Wen yer in a deserrt fer fifteen yeers, ye ferget spelling. Ye try it.
You seem to have a high opinion of yourself. Allow ME to reiterate...
Like every over-inflated ego, you seem to think it's all about YOU. I'm not complaining to your dumb ass. I'm informing the people of just what your cult gets up to.
That your god condones such things should be a problem by itself. You openly worship a roach that is okay with all of that. Members of your church who do not condone such things should take a good hard look at just what they are worshiping.
XoXo Blondie
h, jus' shu' it Blondie. No one lices ye.
Congrats Blondie, nobody hates you enough to give you lice.
"As said Cegg. Hire someone who translates you language and we may be able to understand you."
Oh please, ye speeled me name wrong genius. It's "Clegg". Ye only need t' undastand the language of gunpowder t' understand me.

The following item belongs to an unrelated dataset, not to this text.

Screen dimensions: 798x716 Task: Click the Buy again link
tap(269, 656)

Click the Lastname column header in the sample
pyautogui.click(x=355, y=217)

Really? :smallconfused: Well if some drunk idiot says so it must be true. Tell us more wise one!
XoXo Blondie
Name a god who doesn't, man*. Seriously, check out the dogma of pretty much any faith, especially the older stuff. The entirety of the Hellenistic era gods are all a bunch of creepy dirtbags, some kid named Ham had his descendants cursed with slavery for spotting his drunk dad's junk, and more.
*Excluding me, of course. And Magbots don't count as slaves.
Preach it, Magtok! Down with the gods!
I'm conphused.
That must be a pretty familiar feeling to you.
Moreso lately.
LOL. Burn fail.
Okay, looked up Hellenistic, and yes, they were mostly jerks.
Doesn't make my argument less valid. Gods didn't exist in my ancient Greece. That was explanation for phenomena they didn't understand ("Zeus" making thunder), fear of the unknown, (the afterlife) and unfortunately justification of their own lifestyles and forcing them on other people. (slavery)
That was people, it wasn't a giant bug in the sky that gave Greeks flipping magical powers.